Members of the EGF-CFC family of proteins have recently been implicated as essential cofactors for Nodal signaling. Here we report the isolation of chick CFC and describe its expression pattern, which appears to be similar to Cfc1 in mouse. During early gastrulation, chick CFC was asymmetrically expressed on the left side of Hensen's node as well as in the emerging notochord, prechordal plate, and lateral plate mesoderm. Subsequently, its expression became confined to the heart fields, notochord, and posterior mesoderm. Implantation experiments suggest that chick CFC expression in the lateral plate mesoderm is dependent on BMP signaling, while in the midline its expression depends on an Activin-like signal. The asymmetric expression domain within Hensen's node was not affected by application of FGF8, Noggin, or Shh antibody.
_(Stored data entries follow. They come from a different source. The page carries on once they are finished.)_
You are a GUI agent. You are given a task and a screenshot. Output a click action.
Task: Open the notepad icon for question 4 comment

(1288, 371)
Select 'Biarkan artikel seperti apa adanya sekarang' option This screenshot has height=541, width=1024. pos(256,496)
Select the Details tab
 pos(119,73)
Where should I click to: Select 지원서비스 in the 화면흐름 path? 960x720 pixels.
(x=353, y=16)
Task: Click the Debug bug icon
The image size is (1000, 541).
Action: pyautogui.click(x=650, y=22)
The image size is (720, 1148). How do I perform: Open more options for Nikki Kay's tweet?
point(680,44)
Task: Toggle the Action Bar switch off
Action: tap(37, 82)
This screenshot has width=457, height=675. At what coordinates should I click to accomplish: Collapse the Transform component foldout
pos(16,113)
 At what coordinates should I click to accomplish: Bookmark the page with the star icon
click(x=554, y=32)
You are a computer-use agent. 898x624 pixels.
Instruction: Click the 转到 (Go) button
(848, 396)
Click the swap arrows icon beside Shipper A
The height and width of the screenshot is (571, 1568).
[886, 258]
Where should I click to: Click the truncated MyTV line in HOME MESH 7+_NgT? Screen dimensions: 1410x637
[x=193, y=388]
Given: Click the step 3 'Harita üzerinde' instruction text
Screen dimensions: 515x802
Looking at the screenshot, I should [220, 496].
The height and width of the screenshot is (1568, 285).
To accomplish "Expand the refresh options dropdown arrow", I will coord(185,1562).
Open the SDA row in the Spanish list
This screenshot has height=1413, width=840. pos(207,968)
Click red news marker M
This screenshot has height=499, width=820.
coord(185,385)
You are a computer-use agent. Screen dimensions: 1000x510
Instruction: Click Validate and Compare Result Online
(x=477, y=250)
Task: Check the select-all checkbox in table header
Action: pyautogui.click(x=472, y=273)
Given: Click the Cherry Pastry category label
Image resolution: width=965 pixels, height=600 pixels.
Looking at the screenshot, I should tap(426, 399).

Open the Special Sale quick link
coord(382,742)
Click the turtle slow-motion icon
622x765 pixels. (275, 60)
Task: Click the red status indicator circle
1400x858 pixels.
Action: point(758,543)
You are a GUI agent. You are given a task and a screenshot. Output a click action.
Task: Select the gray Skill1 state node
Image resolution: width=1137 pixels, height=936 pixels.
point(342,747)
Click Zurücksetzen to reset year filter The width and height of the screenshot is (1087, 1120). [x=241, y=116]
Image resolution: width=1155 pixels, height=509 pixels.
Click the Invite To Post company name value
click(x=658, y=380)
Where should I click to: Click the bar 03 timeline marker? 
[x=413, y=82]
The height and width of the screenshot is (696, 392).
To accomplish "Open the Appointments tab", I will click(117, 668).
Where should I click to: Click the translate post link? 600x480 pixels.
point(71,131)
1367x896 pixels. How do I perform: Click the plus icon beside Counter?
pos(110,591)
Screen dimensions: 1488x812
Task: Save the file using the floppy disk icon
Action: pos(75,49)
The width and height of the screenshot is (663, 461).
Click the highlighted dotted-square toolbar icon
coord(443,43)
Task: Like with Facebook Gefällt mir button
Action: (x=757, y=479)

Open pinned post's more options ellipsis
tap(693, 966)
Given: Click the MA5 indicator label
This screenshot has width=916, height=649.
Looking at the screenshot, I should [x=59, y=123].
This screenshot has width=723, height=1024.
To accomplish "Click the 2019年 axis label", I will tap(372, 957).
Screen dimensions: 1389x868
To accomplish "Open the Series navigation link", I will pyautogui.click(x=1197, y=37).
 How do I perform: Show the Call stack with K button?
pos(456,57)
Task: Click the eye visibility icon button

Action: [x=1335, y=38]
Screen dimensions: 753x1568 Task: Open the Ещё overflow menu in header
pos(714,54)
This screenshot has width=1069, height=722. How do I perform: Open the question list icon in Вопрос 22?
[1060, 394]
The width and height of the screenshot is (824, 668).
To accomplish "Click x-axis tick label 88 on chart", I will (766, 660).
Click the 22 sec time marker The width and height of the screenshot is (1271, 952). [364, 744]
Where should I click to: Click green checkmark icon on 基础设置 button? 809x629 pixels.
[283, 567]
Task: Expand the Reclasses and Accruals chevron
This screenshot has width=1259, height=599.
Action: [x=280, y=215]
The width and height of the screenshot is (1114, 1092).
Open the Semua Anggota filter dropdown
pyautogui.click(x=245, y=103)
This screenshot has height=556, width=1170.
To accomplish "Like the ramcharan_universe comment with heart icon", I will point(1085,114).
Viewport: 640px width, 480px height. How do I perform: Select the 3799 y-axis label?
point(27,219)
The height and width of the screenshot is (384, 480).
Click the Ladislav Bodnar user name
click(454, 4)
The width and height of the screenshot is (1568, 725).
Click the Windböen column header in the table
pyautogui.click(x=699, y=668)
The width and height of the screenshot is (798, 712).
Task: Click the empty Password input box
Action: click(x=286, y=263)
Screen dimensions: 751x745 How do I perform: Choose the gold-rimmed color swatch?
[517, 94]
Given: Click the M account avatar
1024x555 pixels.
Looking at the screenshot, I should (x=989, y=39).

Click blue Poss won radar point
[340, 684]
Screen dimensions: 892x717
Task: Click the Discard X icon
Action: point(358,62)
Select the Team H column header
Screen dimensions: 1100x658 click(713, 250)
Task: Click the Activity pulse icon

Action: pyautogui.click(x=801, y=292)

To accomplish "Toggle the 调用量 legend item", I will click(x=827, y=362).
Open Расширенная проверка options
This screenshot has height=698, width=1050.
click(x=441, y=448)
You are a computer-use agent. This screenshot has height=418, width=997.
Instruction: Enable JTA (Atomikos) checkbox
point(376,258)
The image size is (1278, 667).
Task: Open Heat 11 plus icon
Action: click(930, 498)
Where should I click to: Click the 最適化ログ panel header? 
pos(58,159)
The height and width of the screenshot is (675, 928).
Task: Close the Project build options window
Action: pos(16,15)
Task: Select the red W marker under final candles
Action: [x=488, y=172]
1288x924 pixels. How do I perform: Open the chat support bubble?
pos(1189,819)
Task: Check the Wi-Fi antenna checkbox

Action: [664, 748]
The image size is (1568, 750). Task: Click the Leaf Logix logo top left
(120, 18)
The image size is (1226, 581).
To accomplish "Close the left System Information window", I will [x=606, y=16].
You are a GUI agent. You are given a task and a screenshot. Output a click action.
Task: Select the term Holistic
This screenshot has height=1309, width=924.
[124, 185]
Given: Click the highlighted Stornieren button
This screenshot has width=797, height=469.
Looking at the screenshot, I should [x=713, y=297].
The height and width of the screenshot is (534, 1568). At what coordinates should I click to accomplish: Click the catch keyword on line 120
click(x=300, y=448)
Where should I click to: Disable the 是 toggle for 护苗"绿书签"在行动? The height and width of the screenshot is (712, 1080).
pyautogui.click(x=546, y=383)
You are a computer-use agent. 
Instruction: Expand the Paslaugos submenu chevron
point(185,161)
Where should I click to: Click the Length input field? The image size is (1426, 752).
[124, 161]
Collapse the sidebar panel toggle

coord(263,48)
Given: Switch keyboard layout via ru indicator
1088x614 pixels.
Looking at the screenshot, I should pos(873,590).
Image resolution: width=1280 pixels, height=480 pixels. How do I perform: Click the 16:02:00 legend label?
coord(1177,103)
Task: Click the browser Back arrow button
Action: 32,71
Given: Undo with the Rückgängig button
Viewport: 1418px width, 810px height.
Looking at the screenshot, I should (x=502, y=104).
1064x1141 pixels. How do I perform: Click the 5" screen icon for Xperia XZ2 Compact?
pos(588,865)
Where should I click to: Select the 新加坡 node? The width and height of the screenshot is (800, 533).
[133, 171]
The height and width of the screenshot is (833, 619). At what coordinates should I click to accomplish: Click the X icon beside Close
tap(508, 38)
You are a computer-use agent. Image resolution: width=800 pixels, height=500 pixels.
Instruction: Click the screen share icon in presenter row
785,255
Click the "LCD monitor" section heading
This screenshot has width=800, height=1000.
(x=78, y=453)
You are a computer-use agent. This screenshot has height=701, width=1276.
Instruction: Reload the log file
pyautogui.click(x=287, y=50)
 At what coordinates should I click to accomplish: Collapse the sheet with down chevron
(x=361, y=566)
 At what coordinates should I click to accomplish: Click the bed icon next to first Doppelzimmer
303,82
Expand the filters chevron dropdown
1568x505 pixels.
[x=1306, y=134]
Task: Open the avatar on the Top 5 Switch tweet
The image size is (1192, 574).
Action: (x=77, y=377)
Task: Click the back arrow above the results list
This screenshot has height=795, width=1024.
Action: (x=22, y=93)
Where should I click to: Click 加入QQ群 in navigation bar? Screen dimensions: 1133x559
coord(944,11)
Implantation of cells expressing human or mouse CFC2, or chick CFC on the right side of Hensen's node randomized heart looping without affecting expression of genes involved in left-right axis formation, including SnR, Nodal, Car, or Pitx2. Application of antisense oligodeoxynucleotides to the midline of Hamburger-Hamilton stage 4-5 embryos also randomized heart looping, but in contrast to the overexpression experiments, antisense oligodeoxynucleotide treatment resulted in bilateral expression of Nodal, Car, Pitx2, and NKX3.2, whereas Lefty1 expression in the midline was transiently lost. Application of the antisense oligodeoxynucleotides to the lateral plate mesoderm abolished Nodal expression. Thus, chick CFC seems to have a dual function in left-right axis formation by maintaining Nodal expression in the lateral plate mesoderm and controlling expression of Lefty1 expression in the midline territory.

Copyright 2001 Academic Press.

PMID:
11397007
[PubMed - indexed for MEDLINE]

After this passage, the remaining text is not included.